What should Citi Bike put here, then? What about a link to their station map? Or a reminder as to how things work? I need to be wooed and educated here, folks. I haven’t even seen what their bikes look like!
2. Most effective emails are less than 200 words. This paragraph can be tightened up. That, and I’m still not being provided a clear call-to-action yet. What link am I supposed to click? That link should be in the first few sentences, at the very top of the email.
1. There’s the link! Too bad it points directly to their home page. A decent call-to-action, but not nearly as effective as sending me somewhere more specific, like the How It Works page. That’s a more actionable and compelling request.
2. There’s redundancy here between this text and the social media icons above. Not sure this line is necessary.
3. Ooh, I like what I’m seeing here. The ability to update my subscription preferences? Say I’m interested in receiving their monthly newsletter, but not these annual membership email blasts. Usually, a link like this would point to a page where I can select what type of emails I’d like to receive from Citi Bikes, or at least how often I’d like to receive them.

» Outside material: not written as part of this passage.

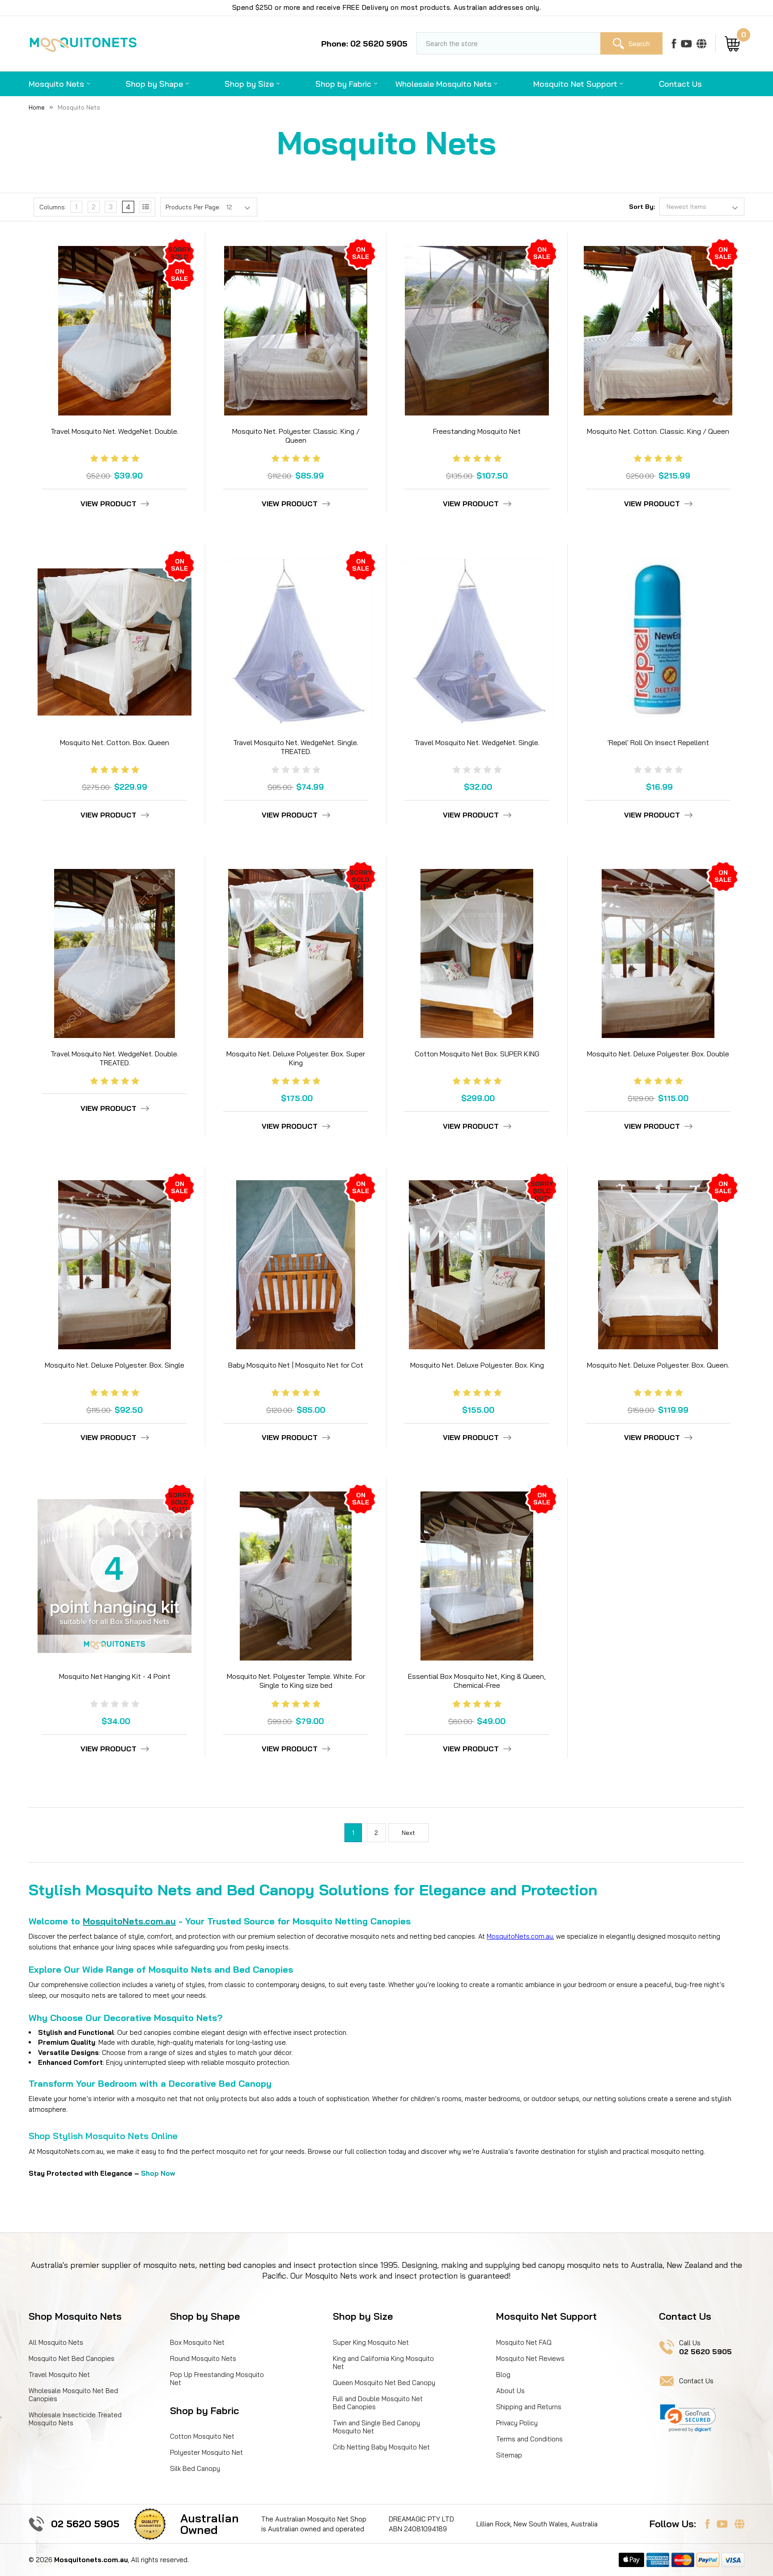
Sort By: (642, 207)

Unfortunately, I’m not being offered much. I like that Citi Bike is using MailChimp to send emails, but because I know how easy it is to manage multiple email lists in MailChimp, I’m disappointed that I’m not being given more opportunities to engage or tweak my relationship on this page.
What are your thoughts about Citi Bike email marketing? Did I miss anything? Do you disagree with what I’m saying? Have at it, folks!